━━━ DATA FOR ANALYSIS ━━━

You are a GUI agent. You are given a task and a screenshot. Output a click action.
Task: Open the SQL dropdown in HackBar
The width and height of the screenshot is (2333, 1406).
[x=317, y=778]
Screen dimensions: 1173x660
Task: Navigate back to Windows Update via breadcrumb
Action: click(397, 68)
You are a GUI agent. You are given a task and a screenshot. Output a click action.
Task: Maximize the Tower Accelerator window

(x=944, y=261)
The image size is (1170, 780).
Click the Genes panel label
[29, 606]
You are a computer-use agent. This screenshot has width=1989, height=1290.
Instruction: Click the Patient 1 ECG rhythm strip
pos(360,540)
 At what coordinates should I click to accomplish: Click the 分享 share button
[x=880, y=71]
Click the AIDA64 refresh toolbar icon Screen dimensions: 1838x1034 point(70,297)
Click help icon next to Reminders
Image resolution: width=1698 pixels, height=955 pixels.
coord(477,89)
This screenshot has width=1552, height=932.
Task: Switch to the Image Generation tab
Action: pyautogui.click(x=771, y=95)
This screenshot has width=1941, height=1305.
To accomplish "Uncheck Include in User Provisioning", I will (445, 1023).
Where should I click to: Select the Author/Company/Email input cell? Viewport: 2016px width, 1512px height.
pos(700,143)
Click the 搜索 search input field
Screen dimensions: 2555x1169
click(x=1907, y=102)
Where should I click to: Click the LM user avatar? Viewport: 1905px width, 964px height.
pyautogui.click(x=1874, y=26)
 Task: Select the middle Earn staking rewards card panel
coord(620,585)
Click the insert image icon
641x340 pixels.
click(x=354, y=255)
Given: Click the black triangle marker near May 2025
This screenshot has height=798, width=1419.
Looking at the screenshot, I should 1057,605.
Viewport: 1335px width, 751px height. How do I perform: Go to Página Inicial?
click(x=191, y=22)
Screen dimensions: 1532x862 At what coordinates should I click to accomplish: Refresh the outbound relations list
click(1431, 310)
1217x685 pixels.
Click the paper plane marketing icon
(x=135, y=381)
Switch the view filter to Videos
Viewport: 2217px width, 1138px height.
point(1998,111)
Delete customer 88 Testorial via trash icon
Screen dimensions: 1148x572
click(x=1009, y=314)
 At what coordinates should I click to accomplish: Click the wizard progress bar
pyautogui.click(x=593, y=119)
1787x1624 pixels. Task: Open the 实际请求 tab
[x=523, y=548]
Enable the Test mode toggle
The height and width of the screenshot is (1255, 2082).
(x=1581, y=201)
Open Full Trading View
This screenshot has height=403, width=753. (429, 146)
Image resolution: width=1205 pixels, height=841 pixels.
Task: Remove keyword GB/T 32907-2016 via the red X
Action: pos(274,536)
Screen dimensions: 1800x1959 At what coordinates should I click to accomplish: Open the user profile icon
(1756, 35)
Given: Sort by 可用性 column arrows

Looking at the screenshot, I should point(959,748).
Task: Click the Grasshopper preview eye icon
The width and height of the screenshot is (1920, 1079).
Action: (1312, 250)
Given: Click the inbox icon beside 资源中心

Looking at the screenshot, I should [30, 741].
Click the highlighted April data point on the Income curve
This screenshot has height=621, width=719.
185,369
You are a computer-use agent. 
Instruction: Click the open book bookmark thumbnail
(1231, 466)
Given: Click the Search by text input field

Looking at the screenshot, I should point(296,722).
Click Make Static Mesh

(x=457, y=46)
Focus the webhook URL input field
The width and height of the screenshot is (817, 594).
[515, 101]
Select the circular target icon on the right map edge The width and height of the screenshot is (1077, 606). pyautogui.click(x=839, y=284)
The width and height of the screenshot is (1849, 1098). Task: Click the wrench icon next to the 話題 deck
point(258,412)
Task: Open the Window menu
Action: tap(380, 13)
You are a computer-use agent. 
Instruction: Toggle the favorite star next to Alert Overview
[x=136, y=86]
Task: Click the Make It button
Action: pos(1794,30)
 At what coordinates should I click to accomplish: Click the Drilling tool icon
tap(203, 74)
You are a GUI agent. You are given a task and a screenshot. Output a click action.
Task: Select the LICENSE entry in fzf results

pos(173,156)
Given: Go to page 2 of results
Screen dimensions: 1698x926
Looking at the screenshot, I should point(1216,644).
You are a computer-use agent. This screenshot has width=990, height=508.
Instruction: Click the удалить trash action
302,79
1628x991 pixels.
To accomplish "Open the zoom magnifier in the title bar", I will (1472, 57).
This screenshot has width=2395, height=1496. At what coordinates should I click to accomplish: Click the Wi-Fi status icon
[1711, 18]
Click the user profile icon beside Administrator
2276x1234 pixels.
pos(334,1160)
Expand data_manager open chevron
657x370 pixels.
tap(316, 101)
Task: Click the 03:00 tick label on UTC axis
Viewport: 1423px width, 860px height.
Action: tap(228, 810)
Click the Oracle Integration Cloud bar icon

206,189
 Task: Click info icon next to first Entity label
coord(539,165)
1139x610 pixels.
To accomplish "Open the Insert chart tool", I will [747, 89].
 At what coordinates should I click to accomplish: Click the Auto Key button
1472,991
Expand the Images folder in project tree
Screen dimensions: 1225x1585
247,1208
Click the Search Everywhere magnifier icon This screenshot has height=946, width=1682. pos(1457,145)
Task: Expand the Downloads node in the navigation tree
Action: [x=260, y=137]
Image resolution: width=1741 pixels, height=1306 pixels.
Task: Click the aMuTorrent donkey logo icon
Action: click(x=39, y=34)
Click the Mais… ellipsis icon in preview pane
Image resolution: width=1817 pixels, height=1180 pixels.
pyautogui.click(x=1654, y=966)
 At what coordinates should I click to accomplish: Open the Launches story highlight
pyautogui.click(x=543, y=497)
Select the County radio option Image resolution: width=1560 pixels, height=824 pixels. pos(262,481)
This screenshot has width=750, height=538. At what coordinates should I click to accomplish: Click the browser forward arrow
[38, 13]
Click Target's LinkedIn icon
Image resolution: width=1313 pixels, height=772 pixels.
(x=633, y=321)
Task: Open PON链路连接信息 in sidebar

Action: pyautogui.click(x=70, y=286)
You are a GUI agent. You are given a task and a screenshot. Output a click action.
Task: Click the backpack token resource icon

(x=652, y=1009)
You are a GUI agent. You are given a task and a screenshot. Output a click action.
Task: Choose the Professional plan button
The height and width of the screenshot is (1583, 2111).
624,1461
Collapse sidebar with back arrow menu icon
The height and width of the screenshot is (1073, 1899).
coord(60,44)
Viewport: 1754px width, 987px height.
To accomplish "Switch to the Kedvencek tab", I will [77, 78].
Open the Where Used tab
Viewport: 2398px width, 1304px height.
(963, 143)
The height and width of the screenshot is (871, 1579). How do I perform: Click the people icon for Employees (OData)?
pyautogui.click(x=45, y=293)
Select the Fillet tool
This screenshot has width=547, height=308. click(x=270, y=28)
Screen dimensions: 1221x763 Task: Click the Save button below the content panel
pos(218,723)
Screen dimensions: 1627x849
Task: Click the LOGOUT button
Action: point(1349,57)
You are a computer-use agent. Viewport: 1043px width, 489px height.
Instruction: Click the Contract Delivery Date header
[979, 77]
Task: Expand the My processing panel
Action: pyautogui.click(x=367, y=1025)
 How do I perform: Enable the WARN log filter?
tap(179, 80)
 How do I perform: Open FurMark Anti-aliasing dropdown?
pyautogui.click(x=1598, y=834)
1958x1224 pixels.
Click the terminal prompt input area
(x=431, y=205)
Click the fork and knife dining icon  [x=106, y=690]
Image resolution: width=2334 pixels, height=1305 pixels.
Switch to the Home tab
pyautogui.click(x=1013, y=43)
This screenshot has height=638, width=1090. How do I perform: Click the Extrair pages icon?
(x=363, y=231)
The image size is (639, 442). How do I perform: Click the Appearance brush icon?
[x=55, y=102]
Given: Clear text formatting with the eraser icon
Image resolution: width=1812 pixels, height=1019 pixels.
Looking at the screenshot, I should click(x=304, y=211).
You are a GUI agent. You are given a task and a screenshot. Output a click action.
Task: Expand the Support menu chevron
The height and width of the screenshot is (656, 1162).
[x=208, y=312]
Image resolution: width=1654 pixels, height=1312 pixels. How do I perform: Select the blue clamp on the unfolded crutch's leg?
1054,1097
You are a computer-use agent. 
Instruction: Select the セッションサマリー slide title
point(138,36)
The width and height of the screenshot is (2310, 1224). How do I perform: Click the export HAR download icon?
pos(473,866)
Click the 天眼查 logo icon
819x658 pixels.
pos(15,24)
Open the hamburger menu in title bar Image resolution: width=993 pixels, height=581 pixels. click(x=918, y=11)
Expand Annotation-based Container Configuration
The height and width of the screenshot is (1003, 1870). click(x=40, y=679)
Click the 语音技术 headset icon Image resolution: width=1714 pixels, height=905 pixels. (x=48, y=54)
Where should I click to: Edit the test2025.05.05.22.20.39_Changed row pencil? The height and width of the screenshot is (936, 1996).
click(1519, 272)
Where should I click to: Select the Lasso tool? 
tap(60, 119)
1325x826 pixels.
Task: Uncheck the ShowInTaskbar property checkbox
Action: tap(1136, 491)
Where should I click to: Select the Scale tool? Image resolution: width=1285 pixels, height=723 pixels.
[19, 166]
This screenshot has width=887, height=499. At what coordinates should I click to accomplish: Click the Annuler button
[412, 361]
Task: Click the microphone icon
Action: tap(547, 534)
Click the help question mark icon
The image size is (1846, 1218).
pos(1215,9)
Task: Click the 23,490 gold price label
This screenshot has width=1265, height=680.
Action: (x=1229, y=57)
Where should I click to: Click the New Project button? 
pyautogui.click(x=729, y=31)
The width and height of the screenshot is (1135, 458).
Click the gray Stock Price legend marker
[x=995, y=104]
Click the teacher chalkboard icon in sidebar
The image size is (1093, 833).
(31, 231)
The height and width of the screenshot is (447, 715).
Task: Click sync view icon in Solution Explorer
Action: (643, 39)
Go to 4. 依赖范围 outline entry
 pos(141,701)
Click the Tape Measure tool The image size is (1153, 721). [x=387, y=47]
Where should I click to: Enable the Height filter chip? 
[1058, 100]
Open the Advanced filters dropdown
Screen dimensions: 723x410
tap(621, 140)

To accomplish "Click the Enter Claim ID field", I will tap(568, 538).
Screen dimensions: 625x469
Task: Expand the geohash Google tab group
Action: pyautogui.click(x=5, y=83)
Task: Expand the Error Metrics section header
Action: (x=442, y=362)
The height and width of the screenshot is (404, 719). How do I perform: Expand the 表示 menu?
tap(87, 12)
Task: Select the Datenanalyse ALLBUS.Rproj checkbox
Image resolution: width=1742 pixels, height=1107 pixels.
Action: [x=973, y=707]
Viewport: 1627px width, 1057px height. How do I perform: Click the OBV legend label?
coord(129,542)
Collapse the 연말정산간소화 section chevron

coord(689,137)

━━━

### [PROMPT]
Repeat exactly the lines of the material from the one with "Click the gray Stock Price legend marker" through the end, both the first and the last included.

### [TASK OUTPUT]
Click the gray Stock Price legend marker
[x=995, y=104]
Click the teacher chalkboard icon in sidebar
The image size is (1093, 833).
(31, 231)
The height and width of the screenshot is (447, 715).
Task: Click sync view icon in Solution Explorer
Action: (643, 39)
Go to 4. 依赖范围 outline entry
 pos(141,701)
Click the Tape Measure tool The image size is (1153, 721). [x=387, y=47]
Where should I click to: Enable the Height filter chip? 
[1058, 100]
Open the Advanced filters dropdown
Screen dimensions: 723x410
tap(621, 140)

To accomplish "Click the Enter Claim ID field", I will tap(568, 538).
Screen dimensions: 625x469
Task: Expand the geohash Google tab group
Action: pyautogui.click(x=5, y=83)
Task: Expand the Error Metrics section header
Action: (x=442, y=362)
The height and width of the screenshot is (404, 719). How do I perform: Expand the 表示 menu?
tap(87, 12)
Task: Select the Datenanalyse ALLBUS.Rproj checkbox
Image resolution: width=1742 pixels, height=1107 pixels.
Action: [x=973, y=707]
Viewport: 1627px width, 1057px height. How do I perform: Click the OBV legend label?
coord(129,542)
Collapse the 연말정산간소화 section chevron

coord(689,137)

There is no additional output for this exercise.